🚚

TYTAN SDK で遊んでみる (1) — 入門の入門

2023/06/29に公開

目的

詳しくないので用語や言い回しは適切ではないかもしれないが、QUBO (Quadratic Unconstrained Binary Optimization) という概念があって、これをソルバで最適化して組合せ最適化問題を解きたい、ということがある (らしい)。

今回、この QUBO の最適化を通じた組合せ最適化について、基本的なところを押さえておきたいという理由でつらつらと記事を書いてみようかと思って、最初の記事を書いてみることにした。今回は、SDK の使いかたを最低限見る程度をゴールとする。

はじめに

QUBO による組合せ最適化が何かということは後に回すとして、そういったことができるものに、D-Wave Ocean SDK とか PyQUBO[1] とかいうものがあるらしい。比較できていないが、たぶんこれらと似たようなものとして TYTAN SDK というのがある。今回これを使ってみたいが、その理由はありがちなもので、よく分からないので、たまたま目にとまって、なおかつチュートリアルが用意されていて何となく良さそうに見えたというくらいの動機である。なお、D-Wave の実機を除いては、恐らく「擬似量子アニーリング」という手法になると思う。

やることはシンプルで、

  1. 解きたい組み合わせ問題を QUBO 式という式で記述してやって、
  2. ソルバに放り込めば、

記述が妥当であって、なおかつ運が良ければ最適解や準最適解が得られるというものになる。

取り組める問題は、典型的なものは

  • 配送経路などの経路最適化
  • 勤務に関するシフト最適化

などが考えられる。

ざっくりと

QUBO を使った組み合わせ問題の解放では、適当な変数を使って問題を解くのだが、かなり厳しい条件がある。
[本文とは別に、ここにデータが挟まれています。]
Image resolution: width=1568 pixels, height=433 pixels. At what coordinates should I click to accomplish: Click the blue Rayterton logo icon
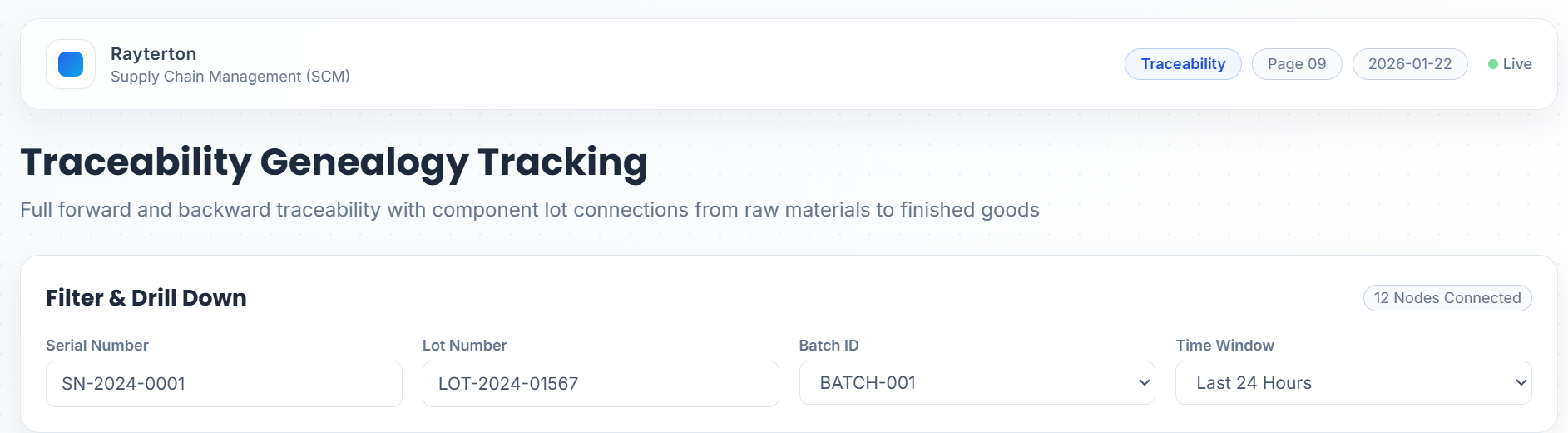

  1. Binary (二値) というだけあって、変数 q_0, q_1, ... は 0 か 1 の 2 値しかとれない。
  2. なおかつ、この変数について使える式の次数は Quadratic (二次) というだけあって、問題を記述する多項式の次数が 2 次までである

つまり、q_0^2 は OK だが、q_0^3q_0^4 は NG である。線形結合の類は使えるので

  • OK:
    • H = q_0 + q_1^2,
    • H = (2 q_0 - q_1 + 3 q_2)^2 + 3 q_0 q_1
  • NG:
    • H = q_0 + q_1^3
    • H = (2 q_0 - q_1 + 3 q_2)^3 + 3 q_0 q_1 q_2

みたいな感じである。なお、q_0 \in \{0, 1\} より q_0^2 = q_0 である。つまり、

\begin{align*} H = (q_0^2 + q_1^2) q_2 \end{align*}

は見かけ上は 3 次式だが、整理すると H = q_0 q_2 + q_1 q_2 で 2 次式なので OK となる。
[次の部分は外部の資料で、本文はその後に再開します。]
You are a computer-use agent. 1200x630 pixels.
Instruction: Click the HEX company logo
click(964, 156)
二値性や二次性については、工夫することである程度は緩和可能だと思っているが、それは次回以降の記事にまわす。

簡単な問題

この厳しい条件下で、「足したら 2 になる整数を求めてみたい」。つまり、解きたい問題は、q_0, q_1 \in \{0, 1\} に対して

\begin{align*} q_0 + q_1 = 2 \tag{1} \end{align*}

というものになる。答えは恐らく自明ではあるのだが、それはさて置き、脳内では一瞬のうちに

  • q_0=0, q_1=0
  • q_0=0, q_1=1
  • q_0=1, q_1=0
  • q_0=1, q_1=1

を試しているはずである。ということにする[2]

なんと、4 回も計算していると!毎回しらみ潰しでそれをするのは面倒くさいので、やりたくない。PC にお任せしたいというのがこういった問題をソルバで解きたい動機であろう。

ところで、いわゆる “最適化問題” として解くので、何かしらコスト関数的なもの —— 何かしらの実数値関数で、最小値をとるケースが最適解を与えるようなもの —— を用意してあげる必要がある。今回のケースであれば 2 つのコスト関数 H_1H_2 が考えられそうである。
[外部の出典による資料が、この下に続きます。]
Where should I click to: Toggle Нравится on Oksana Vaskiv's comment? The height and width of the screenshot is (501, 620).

\begin{align*} H_1(q_0, q_1) = 2 - (q_0 + q_1) \tag{2} \end{align*}

\begin{align*} H_2(q_0, q_1) = (q_0 + q_1 - 2)^2 \tag{3} \end{align*}

である。(2) 式は実は案に答えの当たりがついていないとこの形 (特に符号) にはできないので嫌な感じである。(3) 式は符号周りなどは何も考えずに設計できて、頭を使わない。恐らく汎用性が高いのはこちらだ。一方で、2 乗すると、QUBO の 2 次性をすぐに消費してしまうので、カッコ内で 1 次式しか使えなくなる。

チュートリアルを パクる 参考にする

さて、TYTAN SDK のチュートリアルは tytan_tutorial にあって、結構頻繁に更新されている。TYTAN SDK 自体は、公式的にも main ブランチの最新のものを使ってくれという運用なので、そうしたい。但し、今回は今の瞬間に CI が通っている最新版とする:

問題を解く

!pip install -q git+https://github.com/tytansdk/tytan.git@69d2415

SDK の更新が早いので書き方も多少変化していく。基本的に新しい簡便な書き方は新しいチュートリアルに載っている。ここでは TYTAN tutorial おすすめ10(線形回帰) を参考にする。

必要なモジュールを import する。

from tytan import symbols, Compile, sampler

さて、コスト関数をそれぞれ定義してみよう:

q0 = symbols('q0')
q1 = symbols('q1')

H1 = 2 - q0 - q1
H2 = (q0 + q1 - 2)**2

自明な形でコスト関数が定義できたが、この段階まで到達することを「QUBO の定式化をする」と呼ぶらしい。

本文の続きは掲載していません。